C Program To Implement Dictionary Using Hashing Functions

  1. C Program To Implement Dictionary Using Hashing It Out Medium password security using SHA algorithms. For example, Python adds the feature that hash functions make use of a randomized seed that is generated once when the Python process starts in addition to the input to be hashed. But if the values are persisted (for example, written to.
  2. We will implement the Dictionary ADT using a hash table data structure. All of the operations should be performed in O(1) average case (O(n) worst case) time. Conveniently, the hash table has the same operations, so we will not actually have a Dictionary class. (Ctrl-C terminates a running program.) Modify the hash function in HashTable.cpp.

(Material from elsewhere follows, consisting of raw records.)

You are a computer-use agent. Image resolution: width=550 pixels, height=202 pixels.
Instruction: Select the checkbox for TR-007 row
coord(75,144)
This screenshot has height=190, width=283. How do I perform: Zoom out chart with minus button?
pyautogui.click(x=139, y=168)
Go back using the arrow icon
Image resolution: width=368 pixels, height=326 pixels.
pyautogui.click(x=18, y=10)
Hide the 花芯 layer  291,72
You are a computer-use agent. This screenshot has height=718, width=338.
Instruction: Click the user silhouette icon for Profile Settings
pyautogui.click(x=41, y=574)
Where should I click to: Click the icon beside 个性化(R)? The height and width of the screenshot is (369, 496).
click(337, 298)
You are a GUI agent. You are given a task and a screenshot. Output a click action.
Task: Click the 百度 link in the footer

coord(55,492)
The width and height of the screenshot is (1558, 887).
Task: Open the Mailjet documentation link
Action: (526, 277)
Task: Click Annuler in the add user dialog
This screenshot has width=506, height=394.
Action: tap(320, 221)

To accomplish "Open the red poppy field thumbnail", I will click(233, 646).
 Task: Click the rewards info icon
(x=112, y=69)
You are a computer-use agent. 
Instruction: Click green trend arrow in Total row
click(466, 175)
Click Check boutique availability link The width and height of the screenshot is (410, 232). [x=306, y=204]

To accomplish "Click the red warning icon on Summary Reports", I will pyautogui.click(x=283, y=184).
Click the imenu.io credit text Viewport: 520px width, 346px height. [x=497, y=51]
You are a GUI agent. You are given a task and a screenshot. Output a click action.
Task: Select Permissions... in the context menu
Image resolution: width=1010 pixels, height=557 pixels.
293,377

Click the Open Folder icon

C Program To Implement Dictionary Using Hashing Functions In Excel; Hash TablesBy Eric SuhHash tables are an efficient implementation of a keyed array data structure,a structure sometimes known as an associative array or map. MUSIC In C, a hash table is actually built in for us into the C standard template library. So we can use a hash table inside C with very minimal work. One thing that often people use for a dictionary is a map inside of a hash table. Download one piece sub indo 480p arc pulau manusia ikan. And a map has several operations that work really, really well.

Duration: 3 sessions

Aims

To encourage you to find out about, and use, ordered-binary-trees andhash-tables for search.

Learning outcomes

On successful completion of this exercise, a student will:
  • Have found out about the use of ordered-binary-trees.
  • Have found out about the use of hash-tables.
  • Have written C code to use oredered-binary-trees to store and search for strings.
  • Have written C code to use hash-tables to store and search for strings.
  • Understand the asymptotic complexity of their C code.

Summary

Write C code to complete two different versions of a simple spell-checkingprogram: one using ordered-binary-trees and the other using hash-tables.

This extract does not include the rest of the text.